Selected excerpt ▸
Long Shot’s setup invites partisan tension. Seth Rogen is a hardline liberal journalist who stumbles into a speechwriting gig for Charlize Theron’s Secretary of State, who just happens to be his old babysitter. Theron shares some of Rogen’s leftist views, but her compromises irritate him, and as their romance develops, the conflicts of their individual positions, viewpoints and values complicate their already tricky power dynamic as employer and employee. It’s a true-feeling network of relationship problems the movie mines for some strong laughs.
Seth Rogen and Charlize Theron fall into the paradoxically classic “unlikely pairing” model. Rogen’s the schlub chasing the woman way out of his league and Theron’s his steely, uber-successful counterpart. He needs to learn a thing or two about real life. She needs to have fun. You know the drill.
Maybe Long Shot doesn’t quite make its central romance believable, but Rogen and Theron are two down-for-anything performers, and that means you’ll be down for all the high jinks the movie serves up anyway, from an absurd molly trip (and its hilarious consequences) to a wild pseudo-action sequence that lets Charlize do some rad Charlize stuff while Rogen provides Rogen-esque reactions. Long Shot knows its player’s strengths and in its best moments, it lets them flex.
But like any romantic comedy, Long Shot eventually scales down the slapstick and banter in favor of sincerity, and here the movie brings forward its political commentary. It’s well-delivered no matter where you fall within or among party lines. Though its lead characters are liberal, Long Shot is bipartisan. It advocates for healthy political discourse over any specific ideology.
The movie’s version of the rom-com confessional actually happens twice, once between Rogen and Theron and once between Rogen and his best friend, played by O’Shea Jackson, Jr. The former is cathartic, especially for Theron, but the latter is when Long Shot aims broadest, and it’s when people of all backgrounds will find common ground with the movie’s point of view.
Rogen takes his romantic complaints to Jackson, explaining how frustrated he is with Theron’s political practices. Jackson hears his buddy out, but then takes a breath and admits to his friend he’s a Republican. Rogen’s shocked; remember, his character is the furthest-left person in the movie. His indignance, and Jackson’s subsequent braggadocious lines (“I’m about the G-O-P and the G-O-D!”), coaxes the biggest laughs of the entire movie, but the moment’s great for both its truthful foundation and its hopeful outlook.

Exercise task ▸
Reproduce word for word the part of the Long Shot review from "Seth Rogen and" up to and including "lets them flex.". The material after this point has no connection to the Long Shot review.

Available data ▸
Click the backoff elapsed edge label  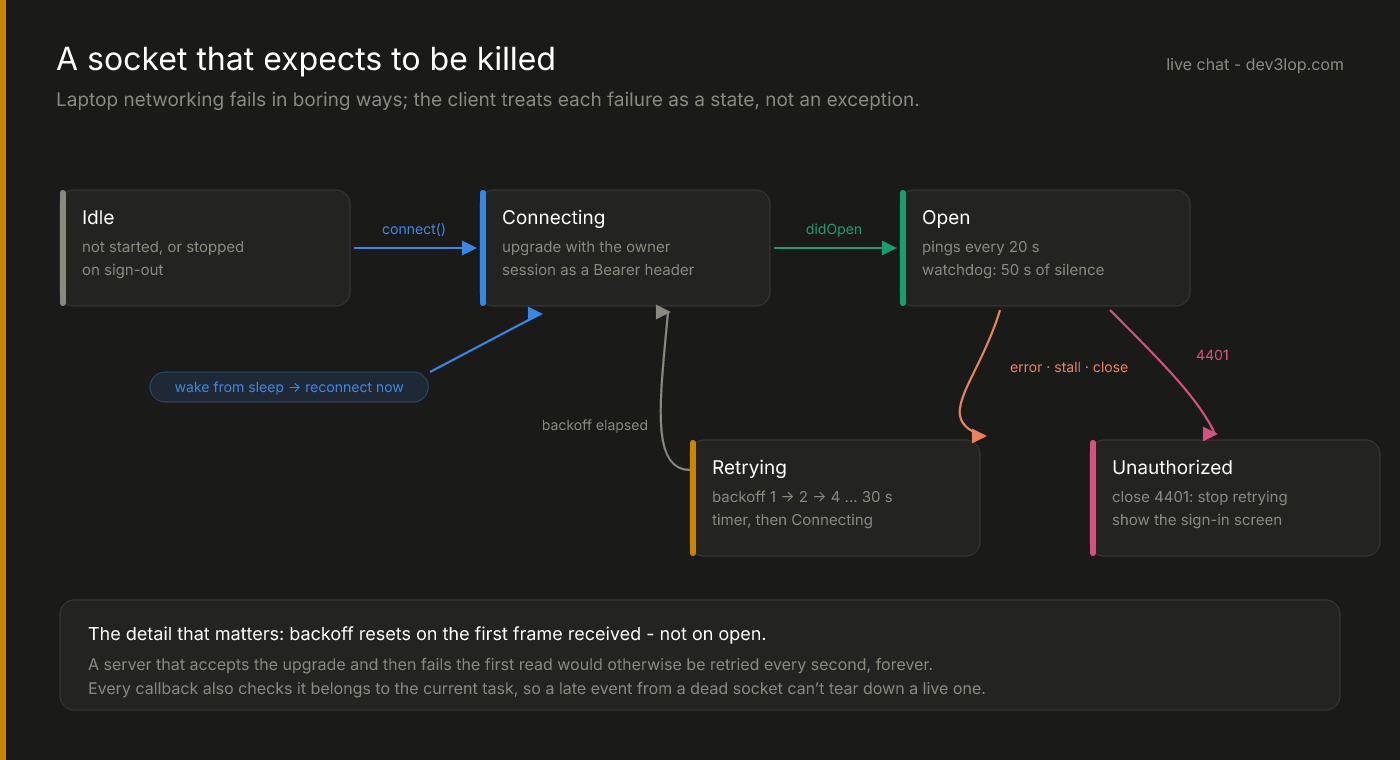pyautogui.click(x=595, y=425)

Exercise solution ▸
Seth Rogen and Charlize Theron fall into the paradoxically classic “unlikely pairing” model. Rogen’s the schlub chasing the woman way out of his league and Theron’s his steely, uber-successful counterpart. He needs to learn a thing or two about real life. She needs to have fun. You know the drill.
Maybe Long Shot doesn’t quite make its central romance believable, but Rogen and Theron are two down-for-anything performers, and that means you’ll be down for all the high jinks the movie serves up anyway, from an absurd molly trip (and its hilarious consequences) to a wild pseudo-action sequence that lets Charlize do some rad Charlize stuff while Rogen provides Rogen-esque reactions. Long Shot knows its player’s strengths and in its best moments, it lets them flex.